Assessment of the safety, efficacy and usability of the Quanta SC+ Haemodialysis System, in-centre in 23 patients during 77 dialysis treatments.
BACKGROUND: The CE-marked Quanta SelfCare+ (SC+) cartridge-based haemodialysis system is a portable, compact system providing clinical efficacy utilising flow rates typically used on traditional in-centre machines. This study assessed the safety, efficacy and usability of the system in-centre at 1 UK site in 23 patients during 77 dialysis treatments in the haemodialysis-dependent, end-stage renal disease (ERSD) patient population.
STUDY DESIGN: An open-label, single-arm, post market clinical follow-up study on ERSD patients meeting the criteria of a body mass above 50Kg, male or female and an age of ≥18 years. The clinic’s principle investigator selected the patients and informed consent was obtained. Each dialysis therapy was performed on an outpatient basis with a target dialysis time of 4 hours using a bicarbonate-based dialysate at a flow rate of 500 mL/min and a blood flow rates of between 300450 ml/min. Vital signs were nominally recorded every 30 minutes and subject symptoms were monitored during every treatment. Blood samples were collected during 27 treatments, from 18 patients, on pre and post-dialysis and system usability comments were captured from the patients and study nurse-operators.

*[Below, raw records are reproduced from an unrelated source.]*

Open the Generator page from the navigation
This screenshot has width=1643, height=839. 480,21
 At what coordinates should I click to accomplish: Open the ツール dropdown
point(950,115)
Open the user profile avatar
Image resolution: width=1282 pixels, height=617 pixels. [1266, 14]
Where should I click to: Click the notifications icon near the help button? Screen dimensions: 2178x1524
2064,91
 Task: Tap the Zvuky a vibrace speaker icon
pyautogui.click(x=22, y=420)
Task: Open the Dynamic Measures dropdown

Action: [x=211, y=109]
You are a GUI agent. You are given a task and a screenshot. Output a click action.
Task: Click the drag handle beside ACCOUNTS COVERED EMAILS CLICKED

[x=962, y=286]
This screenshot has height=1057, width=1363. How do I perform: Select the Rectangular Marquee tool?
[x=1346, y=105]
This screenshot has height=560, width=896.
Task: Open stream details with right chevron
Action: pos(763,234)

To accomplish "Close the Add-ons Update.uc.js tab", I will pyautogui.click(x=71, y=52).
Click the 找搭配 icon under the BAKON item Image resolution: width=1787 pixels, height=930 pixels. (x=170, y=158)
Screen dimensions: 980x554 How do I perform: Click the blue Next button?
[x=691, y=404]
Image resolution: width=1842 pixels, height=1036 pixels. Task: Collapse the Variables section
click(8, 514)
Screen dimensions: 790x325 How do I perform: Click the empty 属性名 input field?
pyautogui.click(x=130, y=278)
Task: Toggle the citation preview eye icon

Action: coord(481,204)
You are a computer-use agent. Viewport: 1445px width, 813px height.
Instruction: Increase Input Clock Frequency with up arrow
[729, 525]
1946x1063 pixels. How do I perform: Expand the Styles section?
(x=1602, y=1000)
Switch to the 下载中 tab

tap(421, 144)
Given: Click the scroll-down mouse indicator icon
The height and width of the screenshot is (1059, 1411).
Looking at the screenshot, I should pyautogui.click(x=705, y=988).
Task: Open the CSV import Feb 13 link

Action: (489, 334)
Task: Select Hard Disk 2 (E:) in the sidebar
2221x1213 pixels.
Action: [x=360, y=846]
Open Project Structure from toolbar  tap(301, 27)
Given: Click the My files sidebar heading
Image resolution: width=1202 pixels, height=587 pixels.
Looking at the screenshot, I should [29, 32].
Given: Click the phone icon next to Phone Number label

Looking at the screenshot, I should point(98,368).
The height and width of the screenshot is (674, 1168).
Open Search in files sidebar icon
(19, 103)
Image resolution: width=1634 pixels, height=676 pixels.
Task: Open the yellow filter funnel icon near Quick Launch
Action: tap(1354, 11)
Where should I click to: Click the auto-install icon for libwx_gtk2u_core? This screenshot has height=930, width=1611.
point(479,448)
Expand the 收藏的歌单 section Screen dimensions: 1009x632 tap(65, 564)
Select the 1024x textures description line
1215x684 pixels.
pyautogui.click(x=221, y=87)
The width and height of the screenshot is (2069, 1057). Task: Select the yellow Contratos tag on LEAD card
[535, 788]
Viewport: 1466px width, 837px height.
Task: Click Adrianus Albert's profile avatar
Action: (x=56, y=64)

RESULTS: 21 patients on a 3-times-per-week dialysis regimen and 2 patients on a 5-times-per-week completed 77 dialysis treatments in total with no adverse events or safety issues. Clinical and technical performance of the Quanta SC+ system was assessed by patient urea reduction ratio (URR), Kt/V, percentage of scheduled dialysis treatments completed without premature termination and performance of the Quanta SC+ within the normal operating range. The average URR achieved for patients on the 3x schedule was 73.7% and 61.1% for the 5x schedule. The stdKt/V was 2.3 and 3.1 for the 3x and 5x schedules respectively. In 85.2% of the treatments, where blood was collected, the stdKt/V attained was >2.1, as recommended as a weekly adequacy equivalence by Gotch. The maximum achieved stdKt/V for the study population was 3.34.
CONCLUSIONS: All 77 treatments were completed on the Quanta SC+ system without premature termination or complications with the patient, in a safe manner with no adverse events to report. Clinical performance of the system was demonstrated by 90.9% of the total treatments on the 3x schedule having a URR result of greater than 65% as per the UK Renal Association and KDOQI guidelines. Review of the usability comments collected from the patient and study nurse operators during the treatments were positive. The system was described as compact, intuitive to use with positive feedback regarding the use of the disposable cartridge component; allowing for a fast turnaround time between different patient treatments, scheduled on the same system on the same day. Further studies continue to assess performance of the system in larger patient populations in several UK and European sites.